There remain a number of usages of mule imagery that fit none of the patterns I have described. Several singers refer to actual mules with no apparent other meaning. For instance, Robert Wilkins’ “New Stock Yard Blues” speaks of actual stockyards and livestock purchasing and Sleepy John Estes’ “Tell Me About It” complains about a rural boss insisting that sharecroppers share a mule. [9] The effects of hard liquor are associated with the kick of a mule by Kid Prince Moore in “Bug Juice Blues” and by Robert Hicks (Barbecue Bob) in “Blind Pig Blues.” Blind Lemon Jefferson in “Long Lonesome Blues” declares “Well the blues come to Texas : loping like a mule,” though he might as well have said a rabbit or a deer. The endless variety of other potential uses for mule imagery is suggested by the miscellany of lines I have not yet mentioned. [10]
The use of poetic conventions, such as the mule image in American blues, is, like all figures of speech, not a code in which one word is simply substituted for another. It is a complex system of association and connotation that generates an ever-widening semantic field. Both through the calculated imprecision of the correspondence between tenor and vehicle and the additional enrichment of meaning through allusion, image clusters and other figures distinguish poetic from non-aesthetic uses of language. They enable the writer to express precise shades of thought as well as inviting delight from the receptive consumer.
1. My database is the excellent “Michael Taft’s Pre=War Blues Lyrics Concordance” available at http://dylan61.se/michael%20taft,%20blues%20anthology.txt.WebConcordance/framconc.htm. I have appended a complete list of songs from his catalogue that mention mules. In my essay songs and artists are cited by name, making them simple to locate on the list, whereas in endnotes I use sometimes the titles and sometimes only the numbers assigned to each. In the few cases in which several versions of a song were released in the same year, the texts differ enough that the reader may have to check each to find the relevant material.
2. In fourteen songs the mule is identified with a man and in seventeen with a woman. References to men occur is 7, 9, 10, 11, 13, 14, 15, 21, 24, 26, 30, 43, 44, and 47. Those to women are in 2, 4, 6, 8, 13, 20, 27, 28, 34, 35, 39, 40, 42, 48
3. For the general concept see my “Transformation of Convention” on this site. For specific applications in practical criticism, see, among other essays available here “Transformation of Convention in Early Minnesang,” “The Early English Carol,” or “William IX.”

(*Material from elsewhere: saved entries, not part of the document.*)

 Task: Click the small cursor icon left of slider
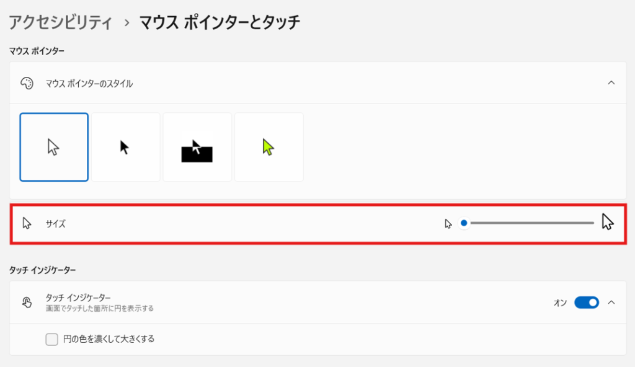point(448,223)
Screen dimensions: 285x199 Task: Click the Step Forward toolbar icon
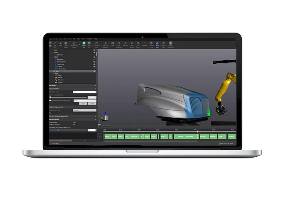pos(132,43)
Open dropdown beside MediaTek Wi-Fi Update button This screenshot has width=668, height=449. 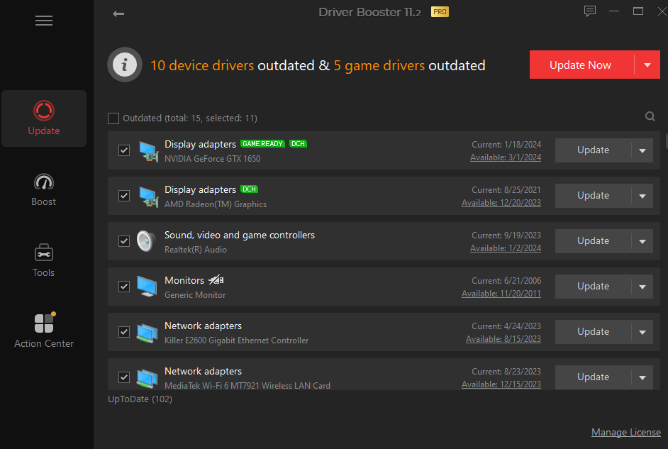pyautogui.click(x=642, y=377)
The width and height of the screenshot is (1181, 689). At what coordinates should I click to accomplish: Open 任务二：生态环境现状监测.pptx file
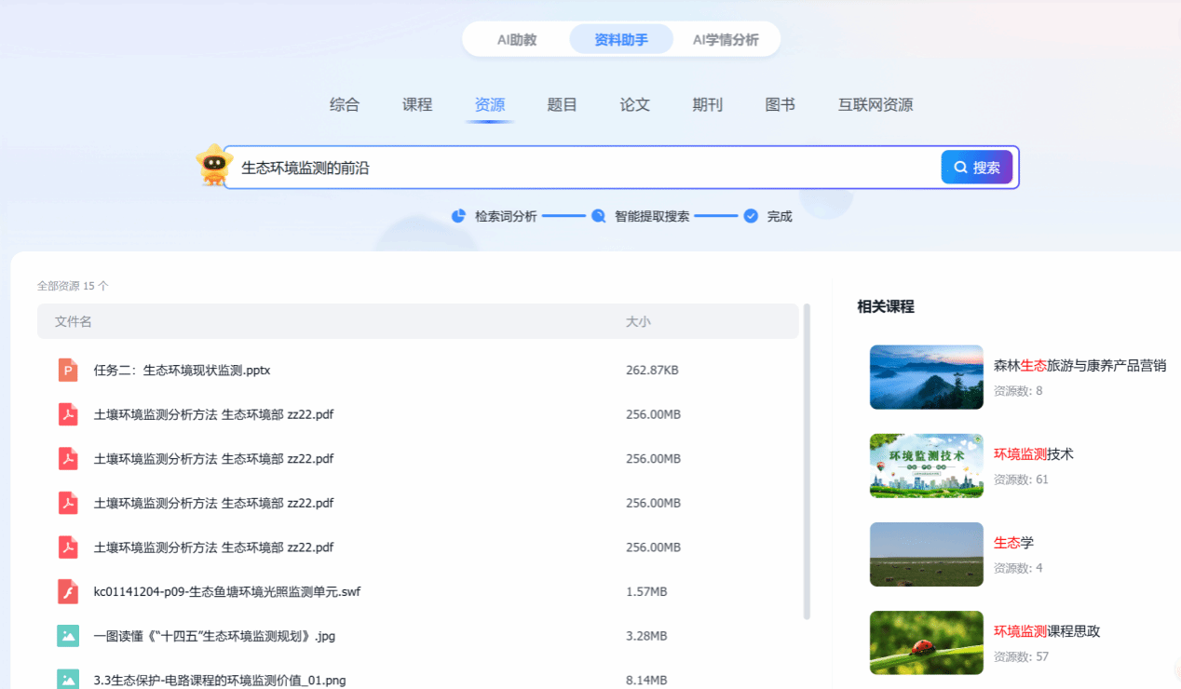pos(182,371)
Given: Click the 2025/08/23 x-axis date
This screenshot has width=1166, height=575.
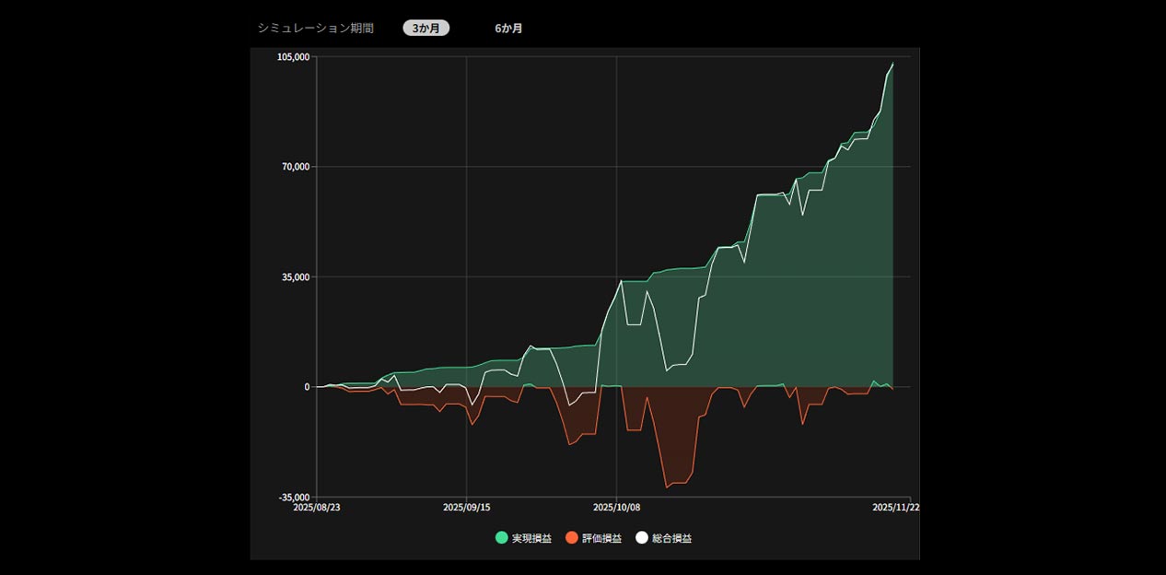Looking at the screenshot, I should [316, 507].
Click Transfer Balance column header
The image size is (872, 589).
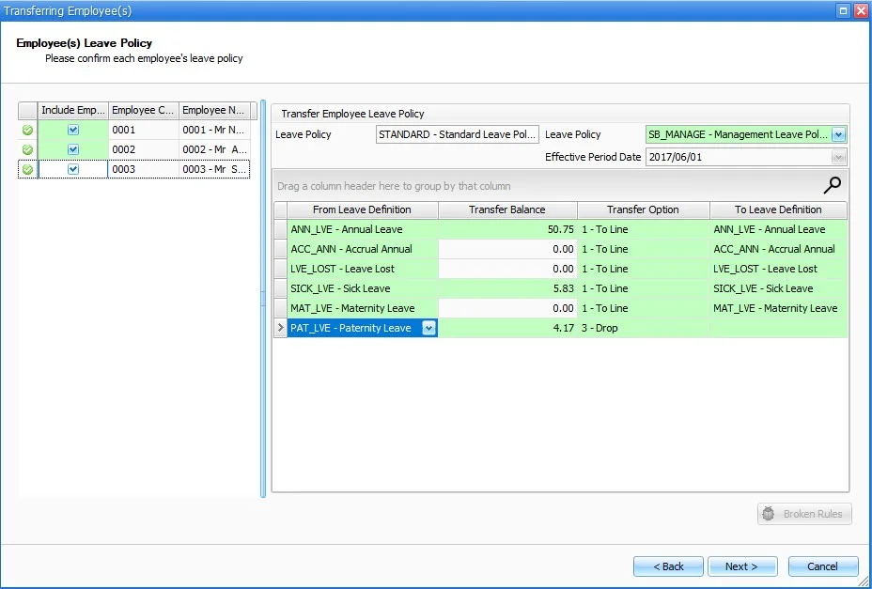[507, 209]
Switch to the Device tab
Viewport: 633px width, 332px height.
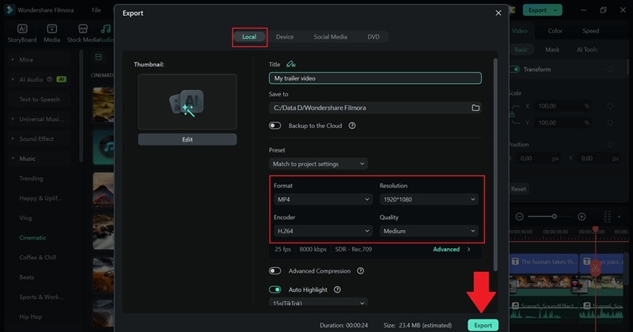point(285,36)
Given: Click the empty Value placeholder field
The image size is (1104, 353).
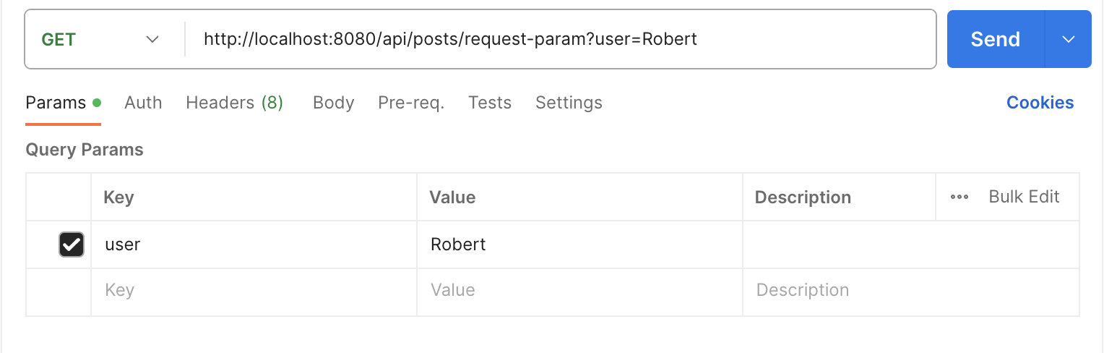Looking at the screenshot, I should [x=578, y=291].
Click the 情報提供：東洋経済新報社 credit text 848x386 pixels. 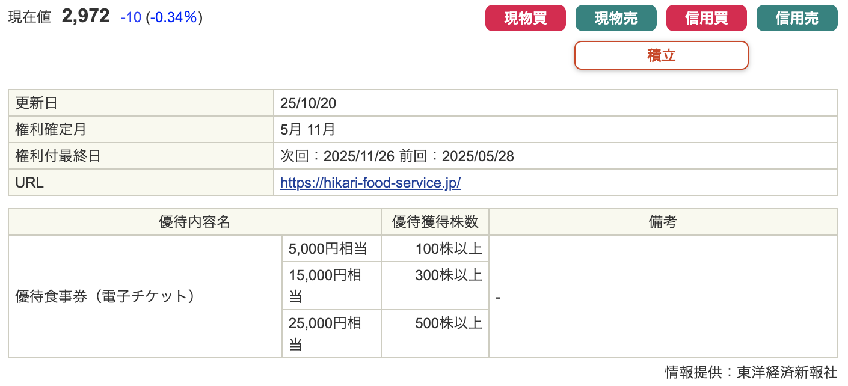[x=751, y=372]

4. See also the similar complaint in Richard Rabbit Brown’s “James Alley Blues”: “she want to drive me like a mule.”
5. Similarly Roosevelt Sykes in “No Good Woman Blues” says, “I won't try no mule : that don't know gee from haw/I don't want no woman : she just soon as say yes as to say no”

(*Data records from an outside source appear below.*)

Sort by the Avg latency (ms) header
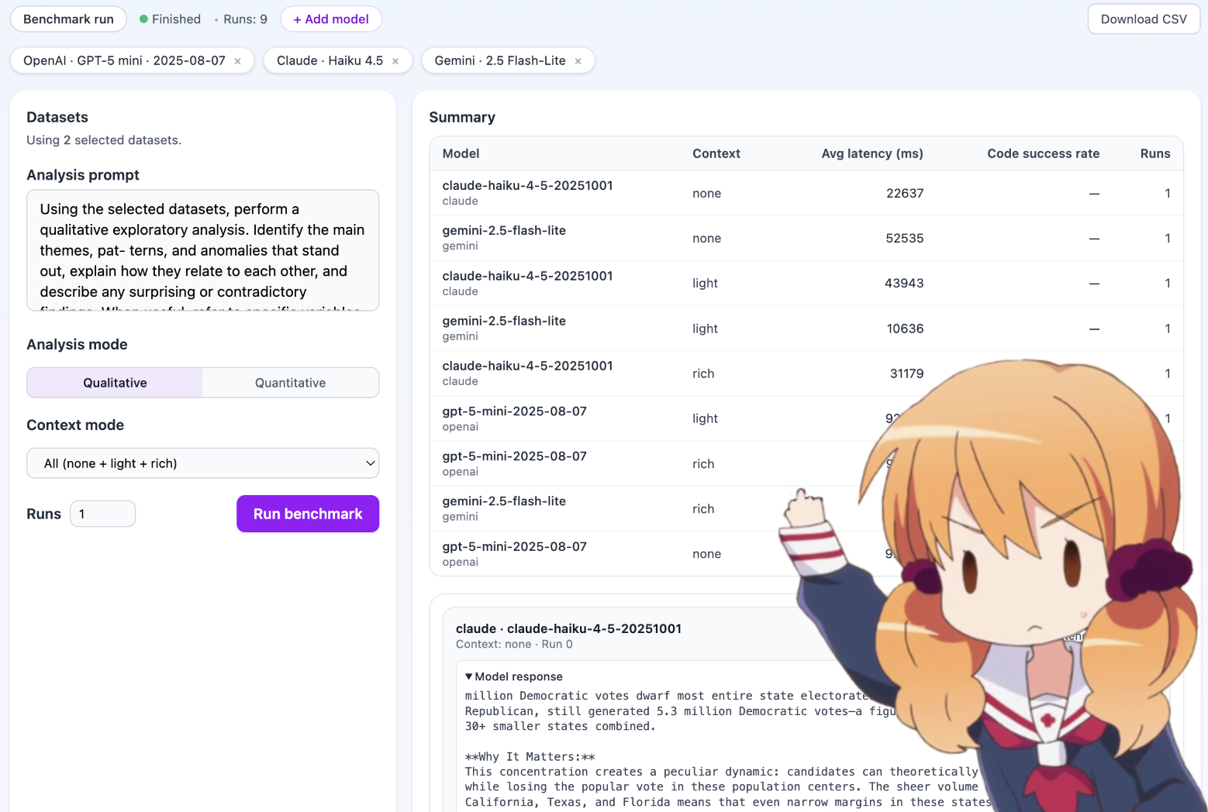Viewport: 1208px width, 812px height. [x=871, y=153]
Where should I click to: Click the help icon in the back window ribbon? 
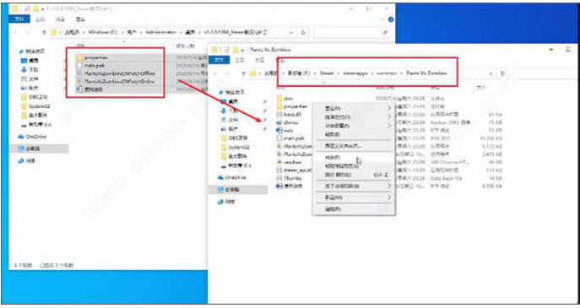pyautogui.click(x=391, y=19)
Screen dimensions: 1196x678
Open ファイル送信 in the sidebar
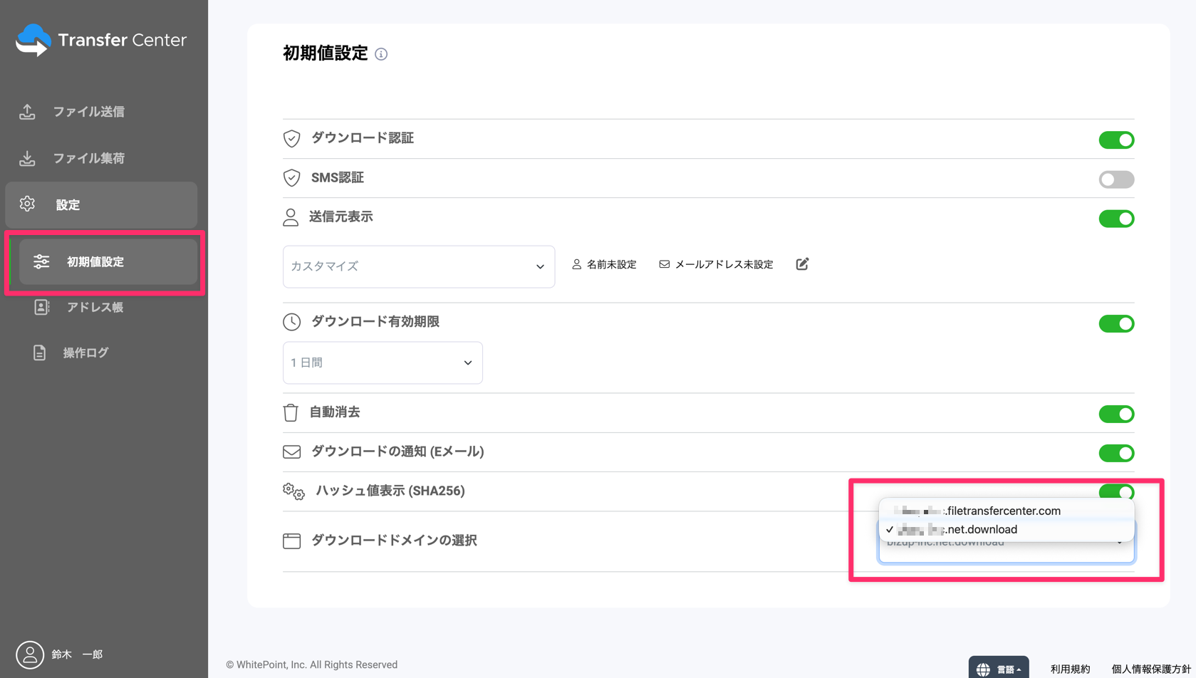tap(88, 112)
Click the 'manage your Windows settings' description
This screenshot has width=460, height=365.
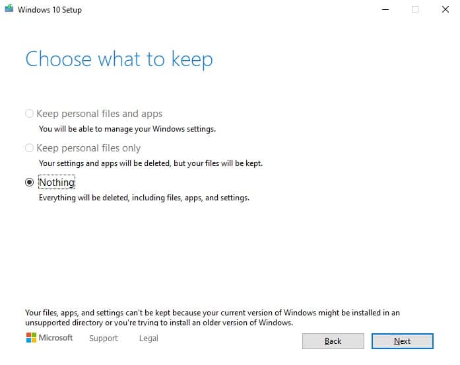127,129
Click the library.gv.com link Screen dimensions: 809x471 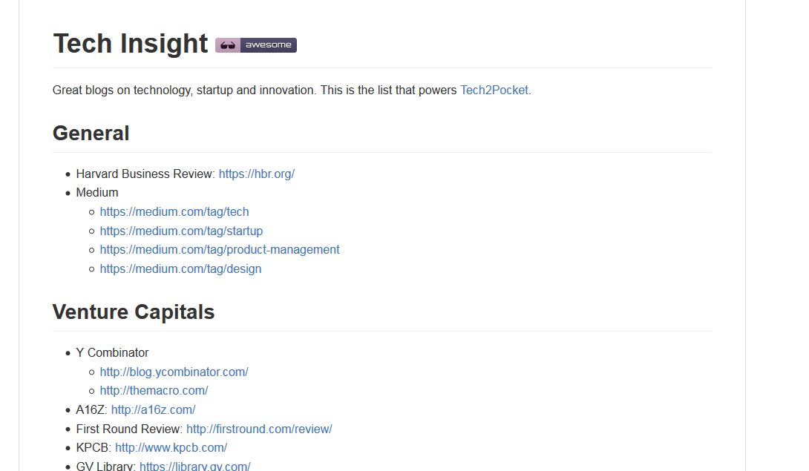[194, 466]
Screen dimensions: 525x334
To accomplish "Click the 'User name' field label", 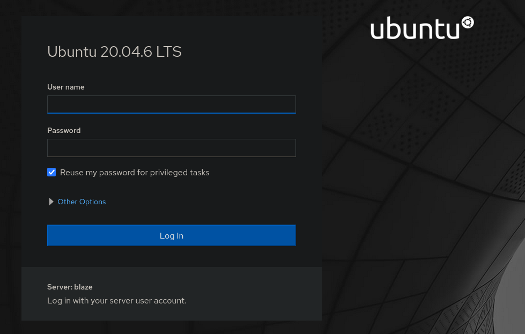I will tap(66, 87).
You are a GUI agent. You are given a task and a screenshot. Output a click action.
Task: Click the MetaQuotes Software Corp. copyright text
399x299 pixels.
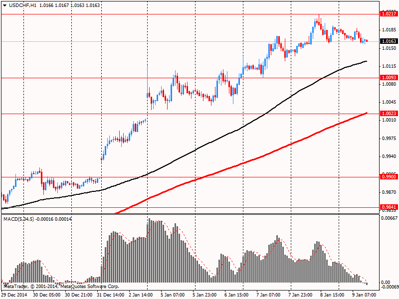click(x=89, y=287)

6. The formula appears in 13, 20, 34, 39, and 48.
7. The formula appears also in 4, 11, 16, 18, 32, 33, 41, and 49.
8. “Seven Drunken Nights” is the usual Irish title. This popular, slightly ribald song is a variation of the Scottish one collected by Child “Our Goodman.” It is related as well to the English broadside "The Merry Cuckold and the Kind Wife."
9. In a similar vein Sleepy John Estes in “Working Man Blues” inveighs against automation, saying “white folks you ought to work/ More mules and men.”

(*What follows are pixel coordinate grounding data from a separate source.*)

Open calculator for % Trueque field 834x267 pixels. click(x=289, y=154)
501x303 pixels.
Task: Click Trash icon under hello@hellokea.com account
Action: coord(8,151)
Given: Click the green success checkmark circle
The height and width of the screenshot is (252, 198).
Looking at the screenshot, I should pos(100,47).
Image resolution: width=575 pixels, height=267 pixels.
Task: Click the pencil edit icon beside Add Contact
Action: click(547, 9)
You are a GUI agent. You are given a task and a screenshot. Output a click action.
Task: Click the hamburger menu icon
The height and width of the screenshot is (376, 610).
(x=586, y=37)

10. For Blind Willie McTell a mule’s tail suggests public hair. (“Kind Mama”) In Blind Bogus Ben Covington’s “Boodle-Um-Bum Bum” “scared my mule away” refers to the singer’s dope selling being disturbed. For Peter Chatman (Memphis Slim) “son just don't lead a doggone mule” means to look out for number one. (“Me, Myself, and I”) In Big Bill Broonzy’s “Grandma’s Farm” “got a note my black mule died” means a change of lovers. Finally Charlie Bozo Nickerson’s line in “Move that Thing,” while obscure, is doubtless obscene: “The mules backed up : in my face.”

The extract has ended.